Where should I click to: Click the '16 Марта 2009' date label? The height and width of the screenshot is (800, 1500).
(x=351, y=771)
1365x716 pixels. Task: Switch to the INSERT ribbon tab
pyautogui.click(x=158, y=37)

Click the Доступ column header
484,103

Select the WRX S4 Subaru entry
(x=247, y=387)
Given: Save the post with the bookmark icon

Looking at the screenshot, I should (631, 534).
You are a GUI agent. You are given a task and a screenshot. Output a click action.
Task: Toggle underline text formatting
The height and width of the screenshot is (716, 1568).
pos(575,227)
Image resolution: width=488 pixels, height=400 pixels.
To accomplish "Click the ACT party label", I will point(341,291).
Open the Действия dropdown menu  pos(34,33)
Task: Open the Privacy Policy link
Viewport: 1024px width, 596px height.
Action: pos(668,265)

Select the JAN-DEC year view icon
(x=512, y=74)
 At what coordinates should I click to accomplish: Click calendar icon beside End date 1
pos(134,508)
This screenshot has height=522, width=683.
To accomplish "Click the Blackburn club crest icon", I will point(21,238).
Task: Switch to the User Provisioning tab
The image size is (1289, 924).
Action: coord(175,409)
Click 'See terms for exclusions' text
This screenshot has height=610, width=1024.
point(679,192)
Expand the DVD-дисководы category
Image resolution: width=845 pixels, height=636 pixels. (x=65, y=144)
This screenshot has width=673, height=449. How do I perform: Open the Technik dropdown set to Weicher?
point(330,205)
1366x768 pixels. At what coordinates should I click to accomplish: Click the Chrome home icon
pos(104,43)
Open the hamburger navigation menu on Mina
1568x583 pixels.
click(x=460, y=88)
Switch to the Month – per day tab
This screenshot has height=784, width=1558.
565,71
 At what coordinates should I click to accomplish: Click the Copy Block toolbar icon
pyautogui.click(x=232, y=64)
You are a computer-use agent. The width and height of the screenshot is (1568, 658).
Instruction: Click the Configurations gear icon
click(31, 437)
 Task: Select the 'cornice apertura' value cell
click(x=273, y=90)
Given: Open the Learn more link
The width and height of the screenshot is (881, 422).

*****

**STATED EXERCISE**
Rewrite the records from the line with "You are a computer-use" up to and including the last line of the records, requests included, adding 17 to every coordinate in the answers and leaving everything else unchanged.

**EXERCISE OUTPUT**
You are a computer-use agent. The width and height of the screenshot is (1568, 658).
Instruction: Click the Configurations gear icon
click(48, 454)
 Task: Select the 'cornice apertura' value cell
click(x=290, y=107)
Given: Open the Learn more link
The width and height of the screenshot is (881, 422).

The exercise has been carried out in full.